_Übungstext:_
--------------------

Warum die Bahn jetzt ihre Daten bei Microsoft und Amazon speichert
Normalerweise werden viele Projekte in Deutschland viel zu spät oder viel zu teuer fertig: Große IT-Projekte in Deutschland enden nicht selten wie der Bau des Berliner Flughafens BER, der am Wochenende endlich an den Start geht. Doch die Bahn zeigt nun bei der Abschaffung der eigenen Rechenzentren, dass das nicht immer so sein muss - auch wenn heikle Anforderungen zu lösen waren.
Eigentlich hatte sich die Deutsche Bahn für den grundlegenden Umbau ihrer Computer-Infrastruktur Zeit bis zum Jahr 2022 genommen. Doch in diesen Tagen werden im Bahn-Rechenzentrum Berlin-Mahlsdorf die letzten Rechner abgebaut. In Spitzenzeiten hatte die Bahn rund 8000 Server selbst betrieben, um den riesigen Datenstrom aus den Zügen und der Bahn-Infrastruktur auszuwerten. Dazu gehört auch der Verkauf der Tickets über Apps und die Bahn-Website.

--------------------

_Aufgaben zur Übung:_
(1) Beantworten Sie diese Fragen zum Übungstext:
(a) Bis zu welchem Jahr hatte sich die Deutsche Bahn Zeit für den Umbau ihrer Computer-Infrastruktur genommen?
(b) In welchem Rechenzentrum werden in diesen Tagen die letzten Rechner abgebaut?
(c) Wie viele Server hatte die Bahn in Spitzenzeiten selbst betrieben?
(2) Wie lässt sich der Übungstext in zwei Sätzen zusammenfassen?
(3) Geben Sie den Abschnitt des Übungstexts von „Warum die Bahn“ bis „und die Bahn-Website.“ wortgetreu wieder.
Die Auflistung stammt aus einer anderen Quelle.

_Beigefügte Auflistung:_
--------------------

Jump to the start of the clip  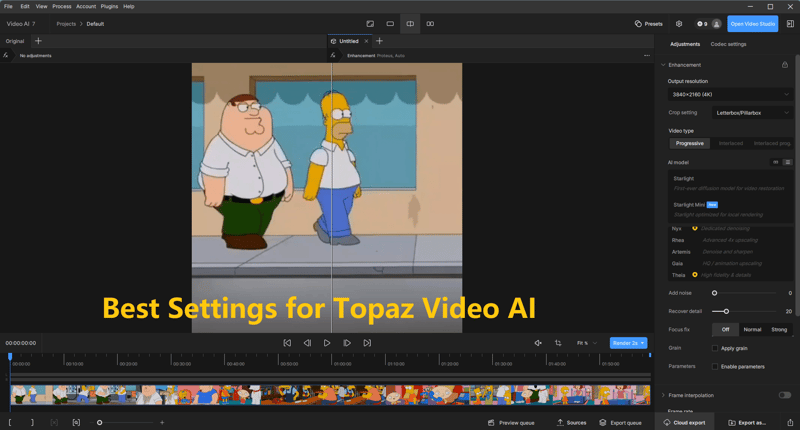coord(287,343)
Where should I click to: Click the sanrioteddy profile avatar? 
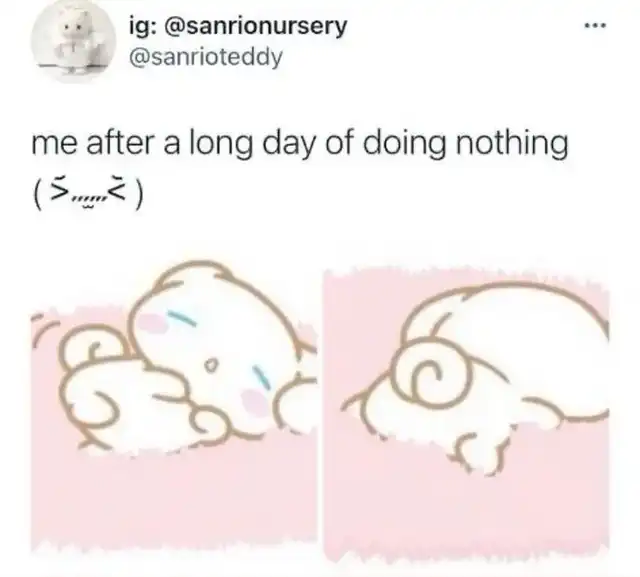(x=73, y=41)
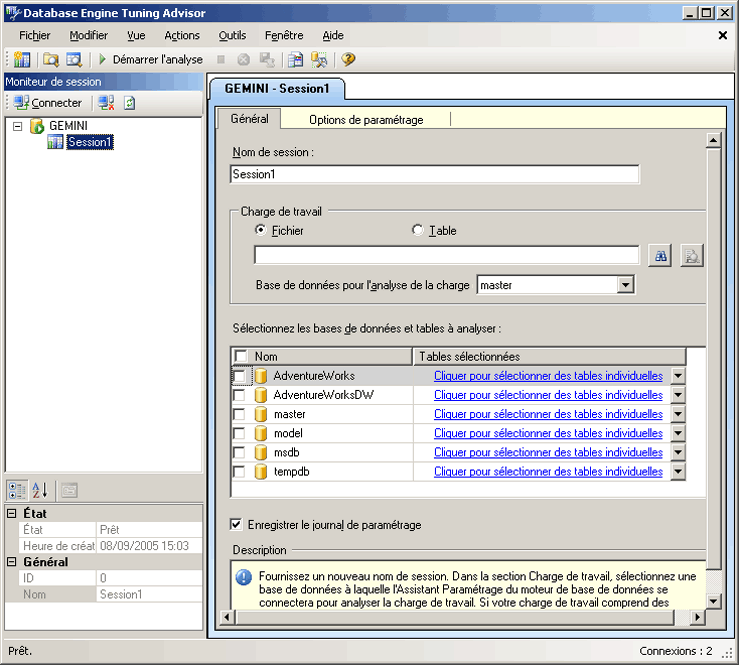Click the horizontal scrollbar below the description

pyautogui.click(x=460, y=617)
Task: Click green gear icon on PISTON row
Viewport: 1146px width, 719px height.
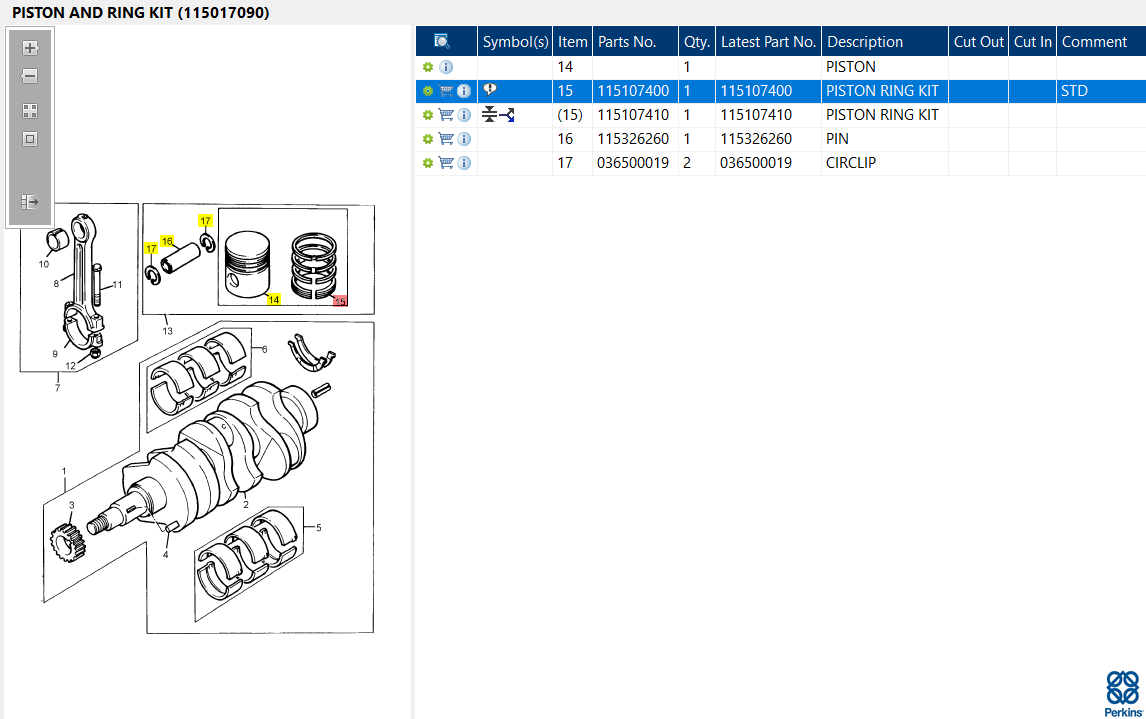Action: click(428, 67)
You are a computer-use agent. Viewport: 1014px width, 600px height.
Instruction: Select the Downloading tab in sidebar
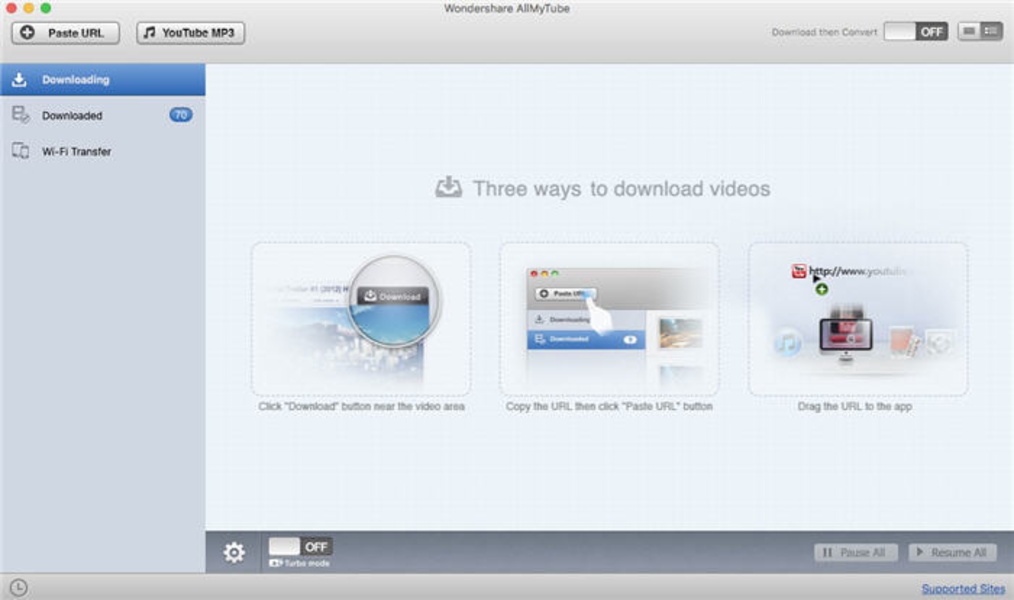pyautogui.click(x=102, y=80)
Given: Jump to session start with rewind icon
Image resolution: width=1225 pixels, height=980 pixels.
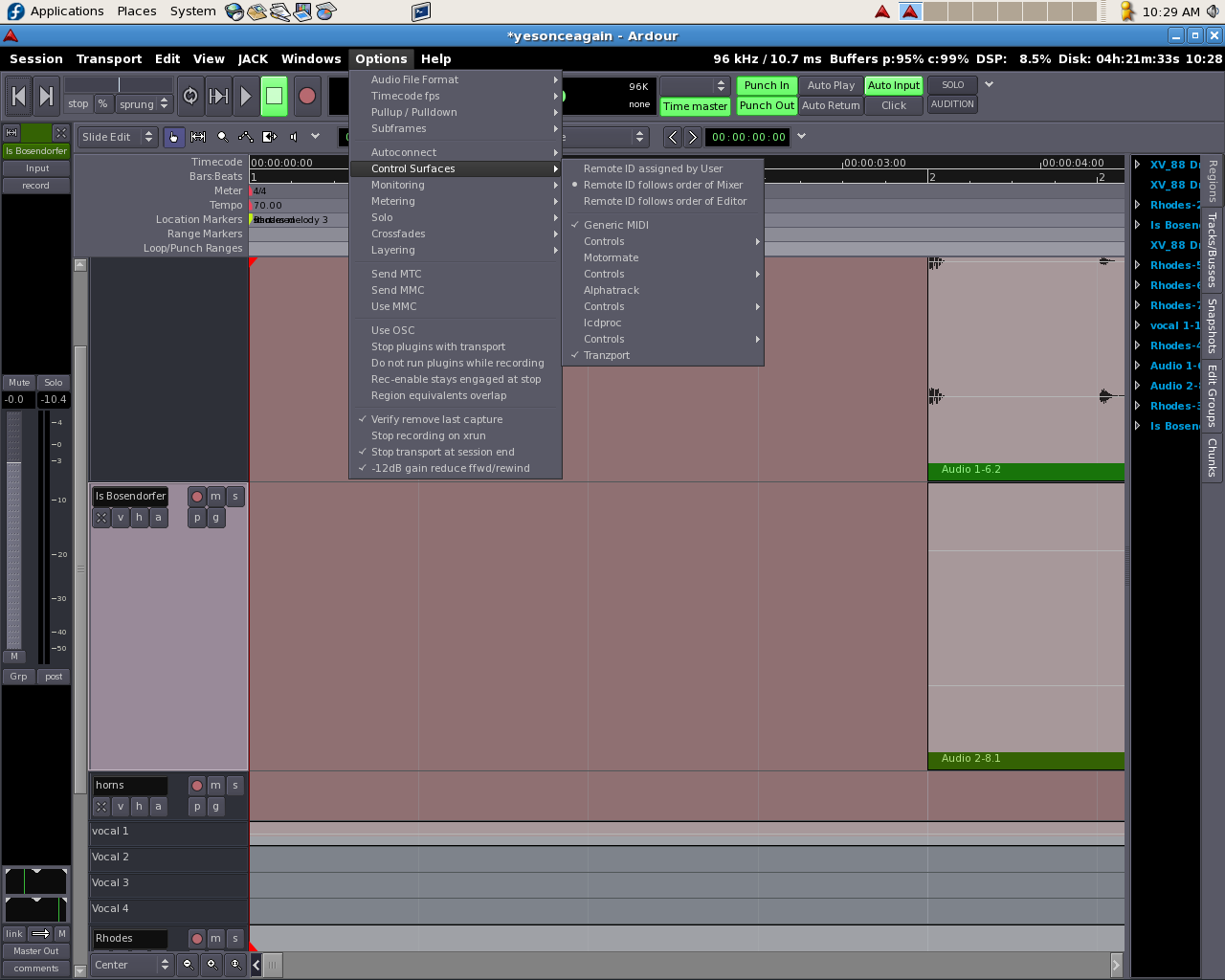Looking at the screenshot, I should pos(18,96).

--------------------

_Lösungen zur Übung:_
(1)
(a) Bis zum Jahr 2022.
(b) Im Bahn-Rechenzentrum Berlin-Mahlsdorf.
(c) Rund 8000 Server.

(2) Mit der Abschaffung ihrer eigenen Rechenzentren zeigt die Deutsche Bahn, dass große IT-Projekte in Deutschland nicht immer zu spät oder zu teuer fertig werden müssen. Obwohl sie sich für den Umbau bis 2022 Zeit genommen hatte, werden schon in diesen Tagen im Rechenzentrum Berlin-Mahlsdorf die letzten Rechner abgebaut.

(3)
Warum die Bahn jetzt ihre Daten bei Microsoft und Amazon speichert
Normalerweise werden viele Projekte in Deutschland viel zu spät oder viel zu teuer fertig: Große IT-Projekte in Deutschland enden nicht selten wie der Bau des Berliner Flughafens BER, der am Wochenende endlich an den Start geht. Doch die Bahn zeigt nun bei der Abschaffung der eigenen Rechenzentren, dass das nicht immer so sein muss - auch wenn heikle Anforderungen zu lösen waren.
Eigentlich hatte sich die Deutsche Bahn für den grundlegenden Umbau ihrer Computer-Infrastruktur Zeit bis zum Jahr 2022 genommen. Doch in diesen Tagen werden im Bahn-Rechenzentrum Berlin-Mahlsdorf die letzten Rechner abgebaut. In Spitzenzeiten hatte die Bahn rund 8000 Server selbst betrieben, um den riesigen Datenstrom aus den Zügen und der Bahn-Infrastruktur auszuwerten. Dazu gehört auch der Verkauf der Tickets über Apps und die Bahn-Website.